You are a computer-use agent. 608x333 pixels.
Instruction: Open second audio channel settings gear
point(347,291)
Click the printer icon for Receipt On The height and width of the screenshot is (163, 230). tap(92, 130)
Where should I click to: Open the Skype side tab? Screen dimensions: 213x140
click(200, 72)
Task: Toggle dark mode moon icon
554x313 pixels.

○ ○ ○

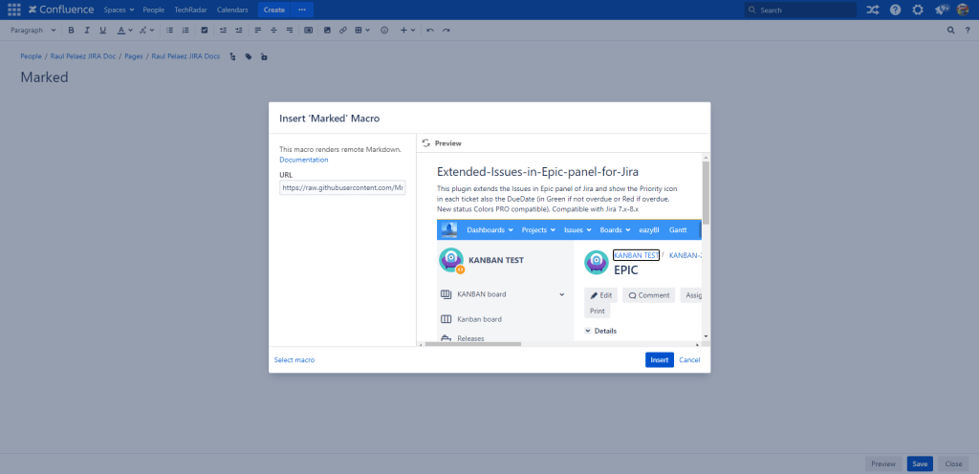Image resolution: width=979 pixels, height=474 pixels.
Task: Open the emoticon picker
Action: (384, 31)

○ ○ ○

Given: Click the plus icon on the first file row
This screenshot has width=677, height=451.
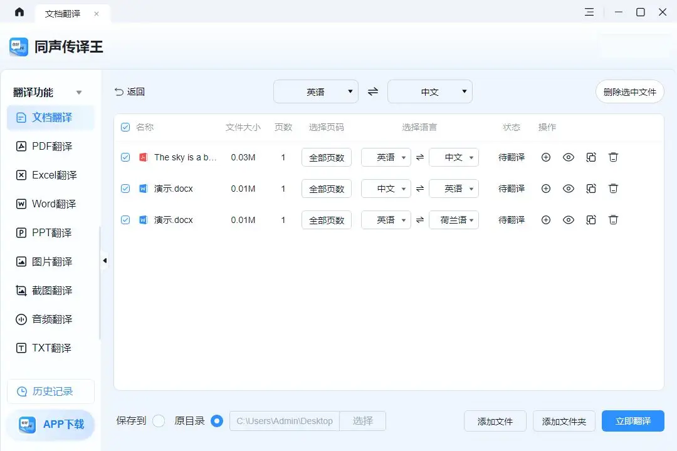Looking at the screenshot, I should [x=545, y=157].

○ ○ ○

## What is required
Set down precisely the lines above between the line holding "You are a computer-use agent. 608x333 pixels." and the line holding "554x313 pixels.", inclusive, and nothing beyond them.

## Reply
You are a computer-use agent. 608x333 pixels.
Instruction: Open second audio channel settings gear
point(347,291)
Click the printer icon for Receipt On The height and width of the screenshot is (163, 230). tap(92, 130)
Where should I click to: Open the Skype side tab? Screen dimensions: 213x140
click(200, 72)
Task: Toggle dark mode moon icon
554x313 pixels.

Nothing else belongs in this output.